The gurney’s metal wheels show beneath the white sheet draped over her body. That’s what my eyes lock on. I can’t seem to raise them any higher.

I feel Jessie’s hand on my shoulder. “I’m so sorry,” she says. I step away from her touch.

I hear the door open again. “Take as much time as you want,” Jessie adds. “I’ll be waiting just outside if you need me.” The door closes shut.

For a long while I just stand there staring at the wheels. Then I force myself to look higher, to the hem of the sheet, and then to where the sheet bulges, covering Mama. My eyes are so blurred with tears I can hardly see. I wipe them dry with my sleeve, but more tears come. Finally I allow my gaze to wander to her face. From Jessie’s thoughts, I know that it hasn’t been long, just a few hours. Her color is just starting to fade. There are dark circles under her eyes, and a blue tint around her lips. But the shape of her face is the same, the same high cheekbones and straight Romanesque nose. I can’t help but watch her chest to see if it will rise and fall.

It doesn’t.

“Mama?” My voice is nothing but an empty whisper. “Mama, are you here?”

I blink, and more tears spill out of my eyes. It doesn’t matter that I should have known this day would come. Papa tried to prepare me when he showed me that form, but I refused to accept it. But this day came anyway—nothing I did could have stopped it.

Still…

Could there be something left, even just a trace?
Please, God
, I whisper,
please
.

I raise my hand, holding it just above her cheek. She used to stroke my cheek when I was young to comfort me when I cried. How I long to feel her touch now, to have her wipe my tears away. What I wouldn’t give to share one more memory with her, just one. Any memory would do. Please. Please, God. Don’t let this be the end.

I lower my hand until my fingertips alight on her skin. The cold takes me by surprise, frozen and firm—not at all like Mama. I spread my fingers apart allowing my palm to caress Mama’s cheek. I wait for the burst, the sudden shock of lightening. I wait for the impact of memories, of emotion.

I wait.

But nothing comes.

 

 

 

 

 

 

David waits in the ER
lobby with his bandaged leg resting on an adjacent chair, a copy of
Car & Driver
in his hands. He doesn’t see me until I’m standing in front of him. He looks at me over the top of the magazine and smiles.

“Hey, I was wondering when you’d come back for me—
if
you’d come back for me. I was beginning to think you’d found some other dashingly handsome invalid to dote on.” He pauses, his smile vanishing. “Mira? What’s wrong?”

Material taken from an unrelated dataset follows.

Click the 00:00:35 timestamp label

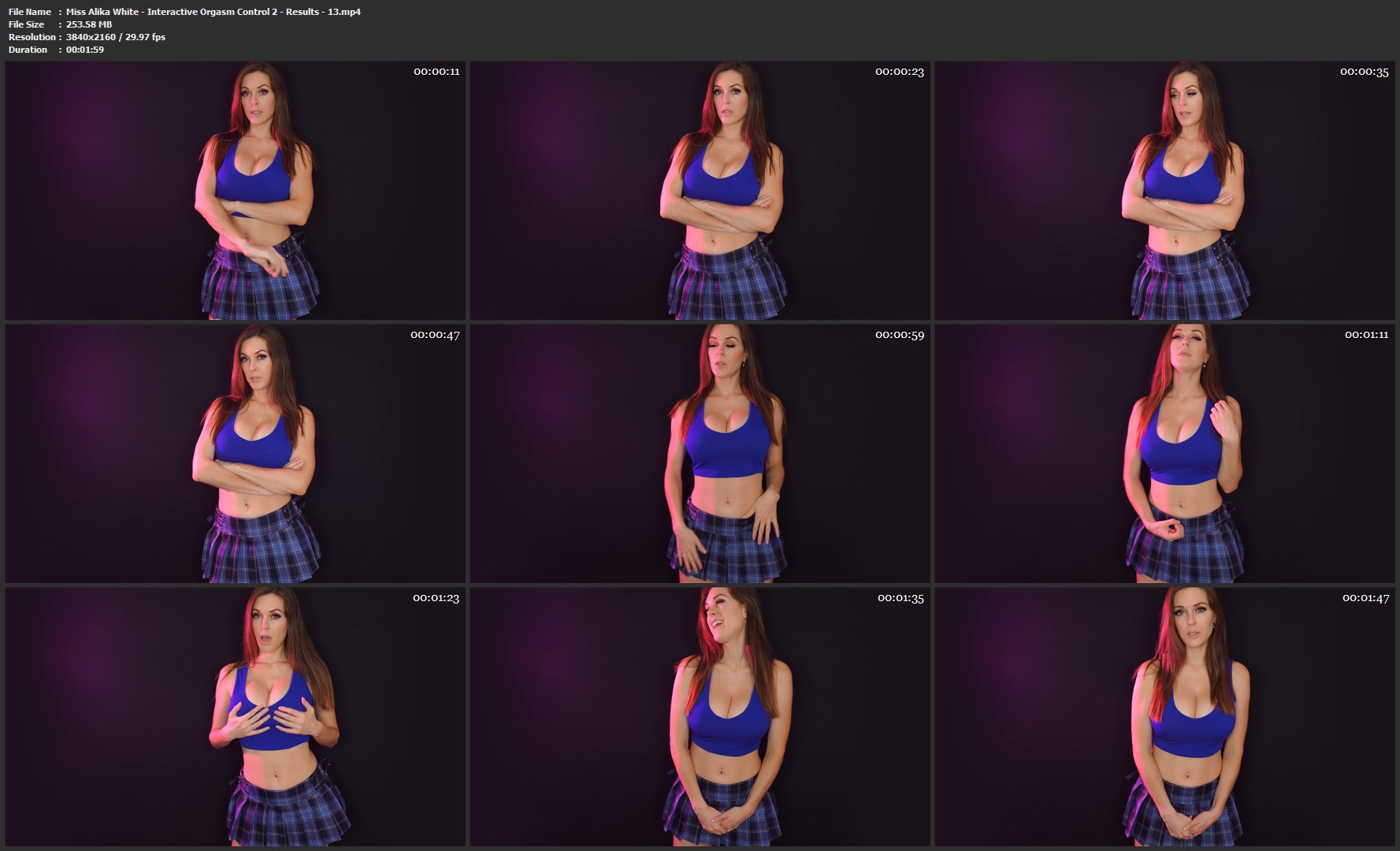click(x=1364, y=72)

Swiping at my tears with the heel of my hand, I shake my head. I don’t want to talk about it. Not here surrounded by a bunch of people I don’t know, but who probably know more about me and my family than they should. “Let’s go,” I mumble, and head out the door.

Outside, I wait for David to catch up. He’s hobbling along on a pair of crutches and looks like he could topple over at any second. “Wait here,” I tell him. “I’ll get the car.”

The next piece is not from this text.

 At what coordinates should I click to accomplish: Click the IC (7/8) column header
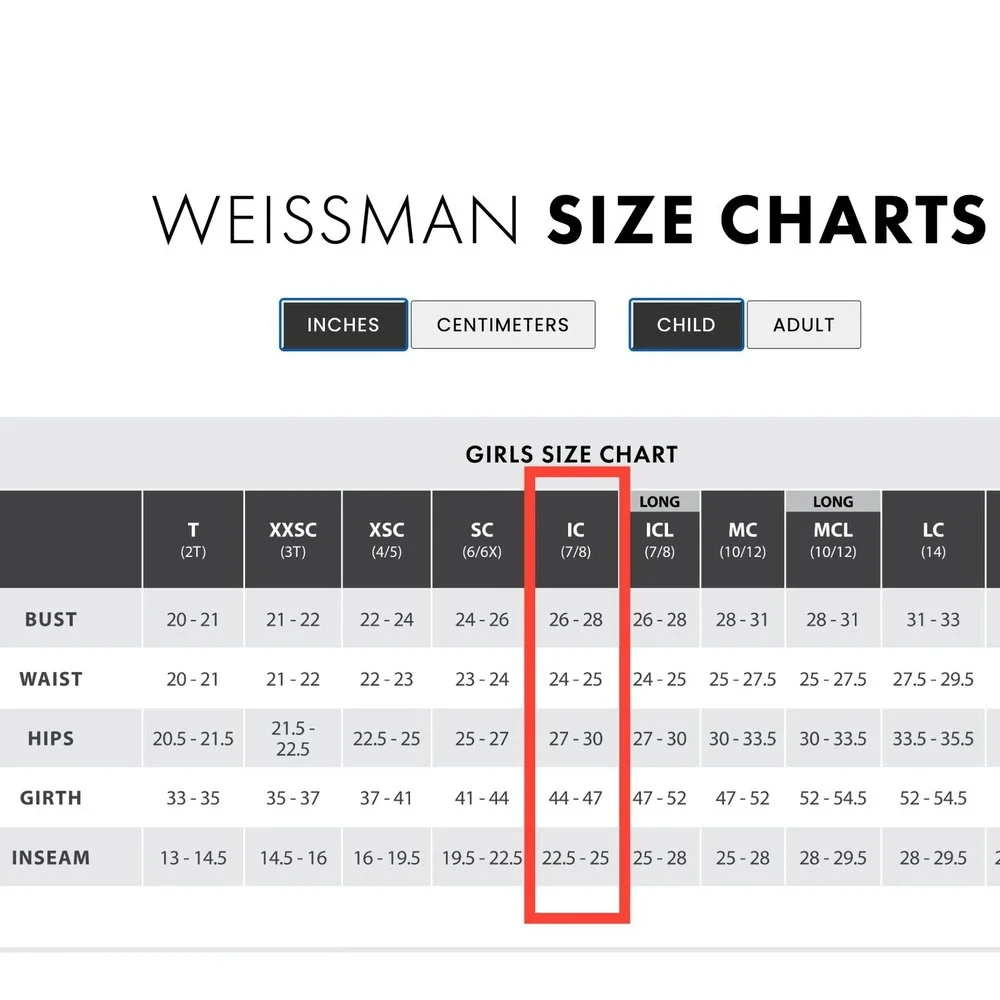click(576, 540)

“Aren’t you going to tell me—?”

“Just wait here!” I don’t mean to raise my voice at him, but at this point I’m not interested in restraining my emotions. I jog over to the parking structure and let myself into David’s car. Alone, I grip the steering wheel in both hands and scream—a guttural, feral scream from the deepest part of me. I pound the wheel with my palms, let my tears splatter onto my lap leaving little dark stars on my jeans. Only when I manage to gain some self-control do I start the ignition and go meet David.

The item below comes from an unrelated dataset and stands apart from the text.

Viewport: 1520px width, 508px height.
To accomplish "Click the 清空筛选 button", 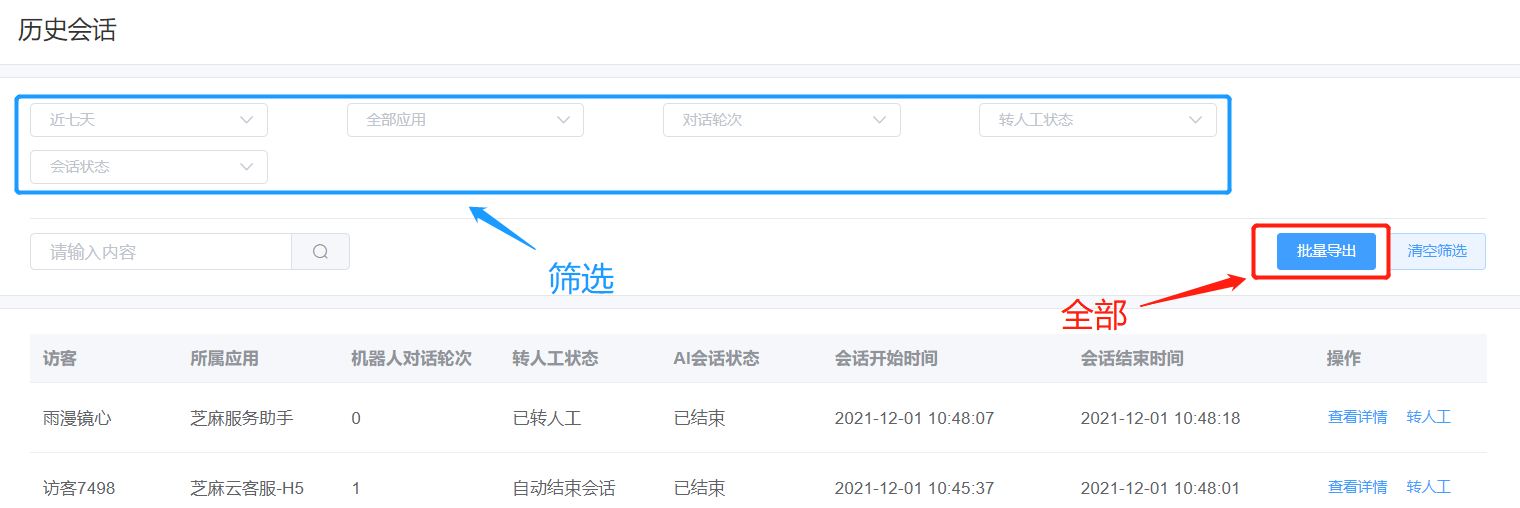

He’s standing on the curb when I pull up. Luckily, the rain has stopped. I wait, staring forward into the darkness as David shoves his crutches into the backseat and gets in. He looks at me, but says nothing. He knows I don’t want to talk, can’t talk. He lets the silence between us alone.

I feel like a bomb ready to go off at the slightest touch. Fury brews inside of me, a raging storm churning in a sea of loss and agony. I’ve never felt this way before. My arms are stiff as they make the turns at the intersections. I have to force them to respond. David sees all this, but he remains quiet.

We pass the park—our park—which means we’re nearly to my house. But I don’t want to go home. Not where I have to walk by Mama’s room. Not where Mama’s things are still scattered everywhere, remnants of my shattered family. I pull to the curb and turn off the engine. Then I open the car door and start walking, my arms wound around myself as if they could somehow deflect the pain.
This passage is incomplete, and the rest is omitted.